Monday, November 9, 2009

What happens in Vegas...

SHOULD stay in Vegas! Holy mother of all that is good. Since when did the saying "What Happens In Vegas Stays in Vegas" start to apply to more than the wild happenings? I understand as well as the next person that Vegas is a place for letting your hair down, staying out until all hours of the morning and only hoping to recall 35% of what actually happened.

However... since when did it mean
1. Wear clothes that DO NOT fit, nor have they fit within the last 5 years.
2. Wear high heels that you cannot walk in, and look like a walking beast all night.
3. Bathe yourself in perfume/cologne prior to going anywhere.
4. Wear clothing that is too short on a 5 year old, let alone your 35 year old body.
5. Wear "pimp hats" and "sunglasses" EVERYWHERE.
6. Become completely unaware of underwear lines/creases.

OK. I'm a little more conservative that the next guy, but I just spent a week in Vegas and had some of the best people watching episodes EVER! No, it was not nice, but it is not my fault that you, or the guy/gal next to you chooses to dress in the most unflattering, ridiculous clothing I've ever seen and then parade around the city. I mean give me a break, is there a point to pleather hot-shorts, sequined bra top and and a BIG FAT FUR hat with matching knee high boots? Last I checked... it's Vegas - you don't need the fur hat or boots. And, you'll look like an idiot sweating to death in the club.

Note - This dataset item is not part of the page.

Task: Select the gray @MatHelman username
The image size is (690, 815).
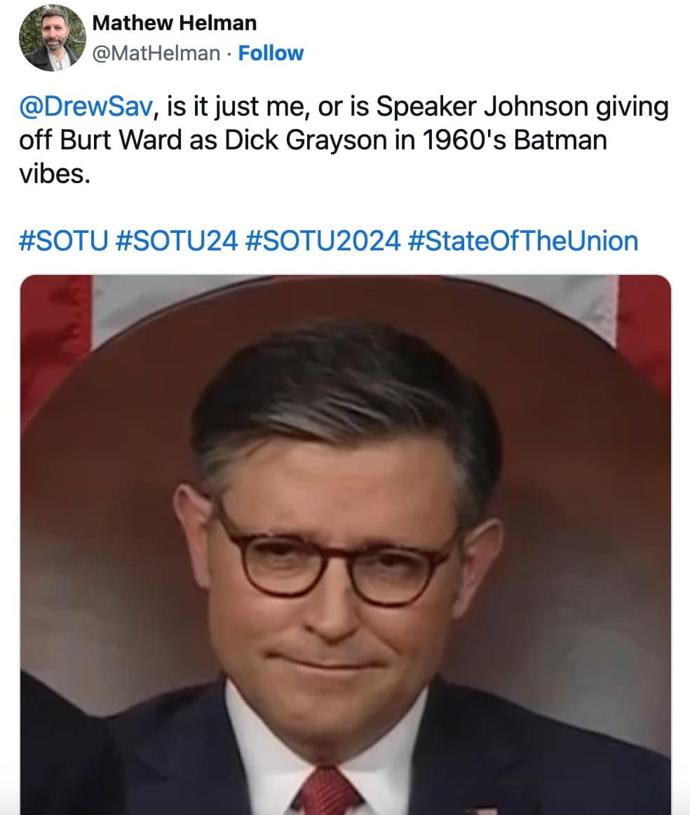Action: pyautogui.click(x=156, y=53)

Once you leave that hotel room, you are on parade - it's Vegas. Really people.... there ARE mirrors in the hotel rooms. USE THEM! And... if you're there with friends, you should slap them silly if they do not tell you that your butt DOES look big in the shorts you wore in 1999, and your boobs are not meant to be in your throat, they belong on your chest. I repeatedly said "oh, who doesn't love her enough" (as in, "who doesn't love her enough to tell her this isn't good). I mean really people. We all have days and times where we wear things we shouldn't and there are definitely times where I want to shout "more power to ya sister!"... But so many things were so very wrong with everything that was happening it was sad.

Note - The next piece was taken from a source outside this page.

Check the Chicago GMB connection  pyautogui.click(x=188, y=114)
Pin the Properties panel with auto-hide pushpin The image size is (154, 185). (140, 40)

At one point, I decided to try to find someone who looked "classic" and "well presented". This means, put together with the intent of going out and making an impression, but not like a 2-bit hooker "trying" to be noticed. Sadly, the one girl I found was about 17 and was with her family. I guess it says a lot about FAMILY! Her mother did love her enough - and it showed. She looked stunning in a little black dress, makeup was fabulous (fake lashes and all), jewelry was perfect and her hair was done (with more than just a straight iron). Beautiful, jaw dropping, and classic. GO GIRL, but even more so - GO PARENTS! Although I'm sure her father was wanting to put her in a cave for 30 years after seeing the looks she was getting, I wanted to go up and shake his hand and say "Thank you for letting your daughter dress in less than you approve of, but in a classy way. She's beautiful."

Needless to say, many people would say I'm shallow and insecure for pointing out the flaws of others, but to them I say - "I am perfectly aware of my flaws - flabby tush, flotation device of fat surrounding my mid-section and overly rotund thighs." I am very aware. Here's the thing, I don't pretend to be a size 2, and I definitely am aware of underwear lines! HELLO!

Now, I'm going to cook dinner. A healthy dinner that will hopefully aid in the shrinking of all the above mentioned flaws (poor Josh, he too is subject to this dinner and doesn't need to be).

Toodles... and look in the mirror before you leave the house!